Singapore’s stock market is staging a strong comeback, while Taiwan remains the best performer in Asia.
The benchmark Straits Times Index ended 2020 as the worst performer in Asia, losing 11.8 percent through the year. But the STI climbed by about 12.2 percent so far this year, and has become one of the region’s top performers, CNBC reports.
The STI is a market capitalization weighted index that tracks the top 30 companies listed on the Singapore Exchange. As of Tuesday, as many as 12 of its constituent stocks have made double-digit gains this year.
Taiwan was Asia’s best-performing stock market as of Tuesday. The benchmark Taiwan Stock Exchange Capitalization Weighted Stock Index, or Taiex, slightly edged out the Singapore index with a 12.4 percent gain this year.
“Singapore is in a very good sweet spot, mainly because it’s very cyclical,” Joanne Goh, investment strategist at Singapore bank DBS, said last week.
Markets or stocks that are “cyclical” rise and fall in conjunction with fluctuations of the economy. The STI is made up of a high proportion of financial and industrial stocks typically considered as cyclical.
Unlike Singapore, Taiwan’s stock market has a “high proportion of growth stocks,” French investment bank Natixis said in a report earlier this month.

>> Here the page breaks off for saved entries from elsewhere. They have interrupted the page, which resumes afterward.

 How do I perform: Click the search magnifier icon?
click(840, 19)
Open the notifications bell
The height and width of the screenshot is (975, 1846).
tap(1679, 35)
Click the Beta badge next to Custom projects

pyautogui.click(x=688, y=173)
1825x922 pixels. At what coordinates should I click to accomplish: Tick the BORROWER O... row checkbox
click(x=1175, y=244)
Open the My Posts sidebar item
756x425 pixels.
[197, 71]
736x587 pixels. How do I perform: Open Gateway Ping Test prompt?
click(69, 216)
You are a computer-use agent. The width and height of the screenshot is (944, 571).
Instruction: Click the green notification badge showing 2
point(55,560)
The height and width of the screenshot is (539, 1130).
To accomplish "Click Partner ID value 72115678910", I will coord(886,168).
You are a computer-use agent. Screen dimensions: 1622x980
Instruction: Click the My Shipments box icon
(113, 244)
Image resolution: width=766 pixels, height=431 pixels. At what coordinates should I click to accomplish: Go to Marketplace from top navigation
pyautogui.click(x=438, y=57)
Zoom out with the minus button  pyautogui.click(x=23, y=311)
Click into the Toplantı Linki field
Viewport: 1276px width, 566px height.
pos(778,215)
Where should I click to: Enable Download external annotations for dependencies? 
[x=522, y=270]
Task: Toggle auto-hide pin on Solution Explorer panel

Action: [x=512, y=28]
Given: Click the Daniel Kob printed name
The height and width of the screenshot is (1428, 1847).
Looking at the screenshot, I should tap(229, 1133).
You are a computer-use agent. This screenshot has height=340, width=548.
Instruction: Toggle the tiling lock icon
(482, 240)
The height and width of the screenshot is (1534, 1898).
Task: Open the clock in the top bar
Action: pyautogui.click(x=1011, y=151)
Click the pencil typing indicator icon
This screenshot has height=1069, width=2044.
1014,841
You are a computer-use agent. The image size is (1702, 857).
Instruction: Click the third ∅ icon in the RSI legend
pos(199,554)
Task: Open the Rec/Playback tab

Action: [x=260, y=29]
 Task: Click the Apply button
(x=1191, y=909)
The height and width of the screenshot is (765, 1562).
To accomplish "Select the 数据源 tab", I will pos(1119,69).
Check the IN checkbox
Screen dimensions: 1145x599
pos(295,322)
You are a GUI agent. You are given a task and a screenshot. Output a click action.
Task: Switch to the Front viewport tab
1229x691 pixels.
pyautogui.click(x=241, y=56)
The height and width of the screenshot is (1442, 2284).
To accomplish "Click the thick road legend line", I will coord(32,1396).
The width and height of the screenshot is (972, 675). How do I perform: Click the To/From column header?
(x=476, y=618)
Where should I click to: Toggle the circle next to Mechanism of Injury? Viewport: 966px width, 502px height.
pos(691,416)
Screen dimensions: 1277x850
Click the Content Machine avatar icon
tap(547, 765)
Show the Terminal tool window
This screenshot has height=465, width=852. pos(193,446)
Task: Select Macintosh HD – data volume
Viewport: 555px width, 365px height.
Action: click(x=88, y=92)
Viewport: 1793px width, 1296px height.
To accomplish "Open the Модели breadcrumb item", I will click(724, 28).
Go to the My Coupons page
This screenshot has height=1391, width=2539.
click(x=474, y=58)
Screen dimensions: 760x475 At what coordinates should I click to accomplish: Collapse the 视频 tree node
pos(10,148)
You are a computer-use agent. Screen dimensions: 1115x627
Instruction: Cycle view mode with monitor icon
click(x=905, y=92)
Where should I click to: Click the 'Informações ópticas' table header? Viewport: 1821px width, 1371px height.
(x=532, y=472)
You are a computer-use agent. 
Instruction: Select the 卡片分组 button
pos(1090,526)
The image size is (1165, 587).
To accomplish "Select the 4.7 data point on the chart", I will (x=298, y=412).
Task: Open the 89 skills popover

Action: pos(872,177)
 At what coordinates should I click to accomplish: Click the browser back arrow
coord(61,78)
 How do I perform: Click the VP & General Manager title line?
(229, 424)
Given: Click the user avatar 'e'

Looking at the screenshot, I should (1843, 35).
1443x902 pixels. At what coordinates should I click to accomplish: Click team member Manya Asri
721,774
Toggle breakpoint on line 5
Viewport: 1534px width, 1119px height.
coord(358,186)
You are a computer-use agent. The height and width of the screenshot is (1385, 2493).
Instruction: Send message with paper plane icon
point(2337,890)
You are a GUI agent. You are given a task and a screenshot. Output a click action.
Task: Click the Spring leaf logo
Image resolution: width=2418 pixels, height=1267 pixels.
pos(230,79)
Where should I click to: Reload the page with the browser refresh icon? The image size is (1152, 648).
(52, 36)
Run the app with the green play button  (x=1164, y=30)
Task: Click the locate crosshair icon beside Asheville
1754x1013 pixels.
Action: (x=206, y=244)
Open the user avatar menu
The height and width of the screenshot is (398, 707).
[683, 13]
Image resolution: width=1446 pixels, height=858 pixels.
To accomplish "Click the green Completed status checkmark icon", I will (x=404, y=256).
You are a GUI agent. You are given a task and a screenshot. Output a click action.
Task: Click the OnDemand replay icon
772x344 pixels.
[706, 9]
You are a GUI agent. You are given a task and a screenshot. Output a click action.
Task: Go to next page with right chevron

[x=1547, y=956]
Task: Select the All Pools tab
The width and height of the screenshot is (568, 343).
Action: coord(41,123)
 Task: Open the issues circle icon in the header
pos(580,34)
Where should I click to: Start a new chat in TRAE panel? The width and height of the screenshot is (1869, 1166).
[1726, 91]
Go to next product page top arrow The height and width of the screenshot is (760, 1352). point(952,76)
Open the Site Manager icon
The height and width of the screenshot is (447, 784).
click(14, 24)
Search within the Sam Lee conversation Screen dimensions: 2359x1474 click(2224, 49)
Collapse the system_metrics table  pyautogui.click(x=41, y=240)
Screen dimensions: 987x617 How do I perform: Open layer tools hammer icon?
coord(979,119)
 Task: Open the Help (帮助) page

Growth stocks are those with the potential to grow quickly, and they’re often in the tech sector. Such stocks were in favor last year when the Covid-19 pandemic hit global economic activity, but many investors are now buying cyclical stocks as the economy recovers.
Still, the performance of the Taiwanese market showed that “downward pressure from high proportion of growth stocks can be partially buffered by high dividend yield, and even better if there is resilient economic growth,” said Natixis.
Taiwan was Asia’s best-performing economy in 2020, with its exports boosted by strong global semiconductor demand. The island is home to Taiwan Semiconductor Manufacturing Co, or TSMC, the world’s largest foundry.